Plays by Christopher Marlowe:
- Doctor Faustus
- Edward II
- The Jew of Malta
- The Massacre at Paris
Plays by William Shakespeare:
- All’s Well That Ends Well
- The Comedy of Errors
- Hamlet
- Julius Caesar
- King Lear
- Macbeth
- Othello
- Romeo and Juliet
- The Winter’s Tale
You can download each set of works from the folders provided below:
https://github.com/HERMES-DKZ/python_101_humanities/blob/main/episodes/data/shakespeare
https://github.com/HERMES-DKZ/python_101_humanities/blob/main/episodes/data/marlowe
Software Setup
Python and Jupyter Notebook/Google Colab
To do the exercises in this lesson, you need an IDE (Integrated Development Environment). We recommend you use Jupyter Notebook or cloud-based equivalent such as Google Colab.
If you’re using Google Colab, you don’t need any installation. Just create a Google account - if you don’t have one already -, create a new Colab Notebook by clicking on New Notebook in the above link, and start coding.
Otherwise, to install Jupyter Notebook and Python on your computer together, we recommend using Anaconda. To do so, click on your operating system from the list below and follow the instructions.

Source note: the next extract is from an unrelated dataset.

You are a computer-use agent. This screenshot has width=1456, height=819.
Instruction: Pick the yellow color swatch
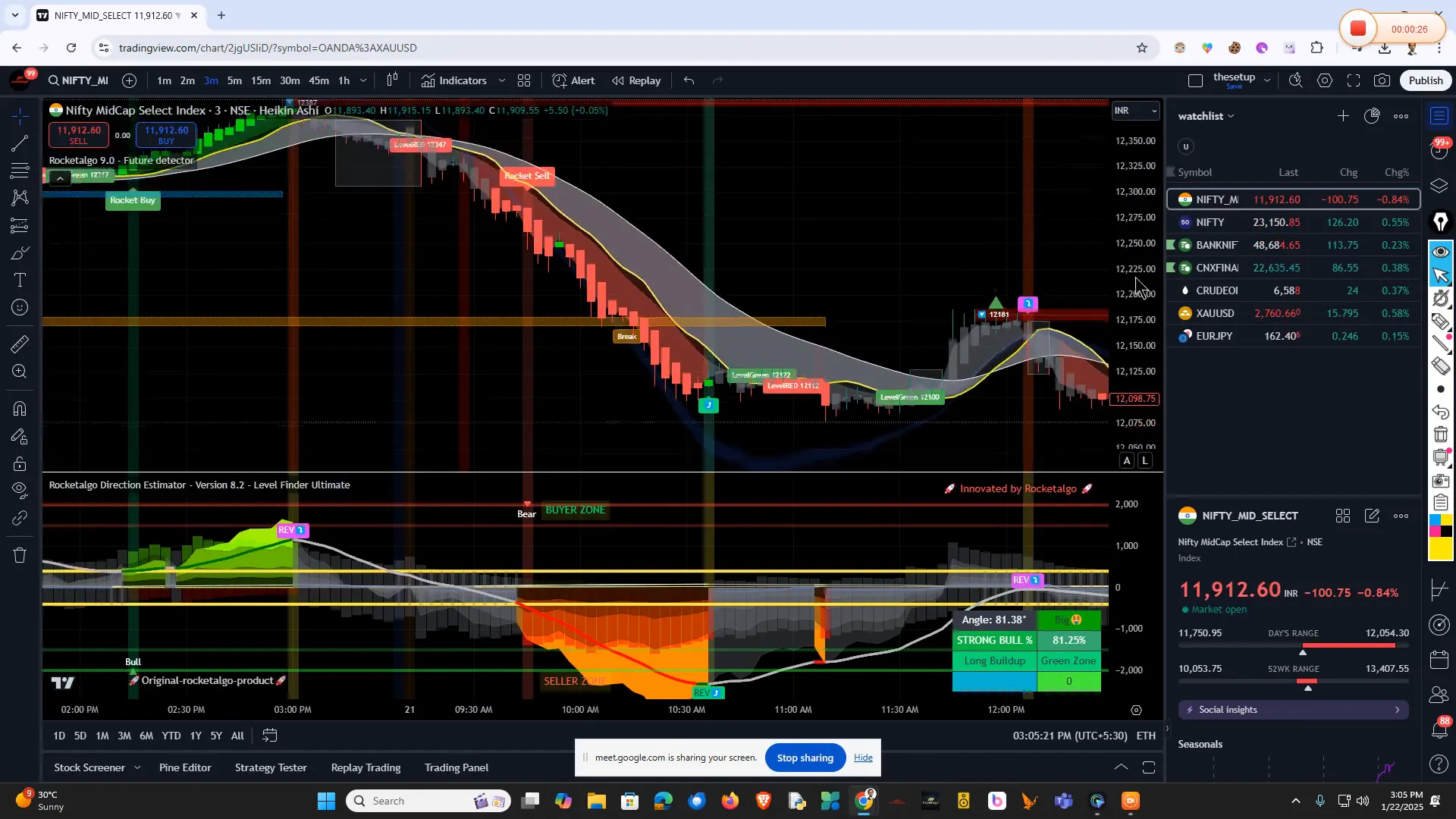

- Open https://www.anaconda.com/download/success with your web browser.
- Download the Anaconda for Windows installer with Python 3. (If you are not sure which version to choose, you probably want the 64-bit Graphical Installer Anaconda3-…-Windows-x86_64.exe.)
- Install Python 3 by running the Anaconda Installer, using all of the defaults for installation except make sure to check Add Anaconda to my PATH environment variable.

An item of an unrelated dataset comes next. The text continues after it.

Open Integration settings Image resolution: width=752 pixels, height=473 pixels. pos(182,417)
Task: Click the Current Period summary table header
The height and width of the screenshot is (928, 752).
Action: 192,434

This video tutorial can help you with the installation.
- Open https://www.anaconda.com/download/success with your web browser.
- Download the Anaconda Installer with Python 3 for macOS (you can either use the Graphical or the Command Line Installer).
- Install Python 3 by running the Anaconda Installer using all of the defaults for installation.
This video tutorial can help you with the installation.
- Open https://www.anaconda.com/download/success with your web browser.
- Download the Anaconda Installer with Python 3 for Linux. (The installation requires using the shell. If you aren’t comfortable doing the installation yourself stop here and request help at the workshop.)
- Open a terminal window and navigate to the directory where the
executable is downloaded (e.g.,
cd ~/Downloads
). - Type
bash Anaconda3-
and then press Tab to autocomplete the full file name. The name of file you just downloaded should appear. - Press Enter (or Return depending on your
keyboard). You will follow the text-only prompts. To move through the
text, press Spacebar. Type
yes
and press Enter (or Return) to approve the license. Press Enter (or Return) to approve the default location for the files. Typeyes
and press Enter (or Return) to prepend Anaconda to yourPATH
(this makes the Anaconda distribution the default Python). - Close the terminal window.
After installing Python and Anaconda, make sure to install the Python libraries that we are using in this lesson. If you haven’t installed Python libraries on your computer before, ask the instructors for support.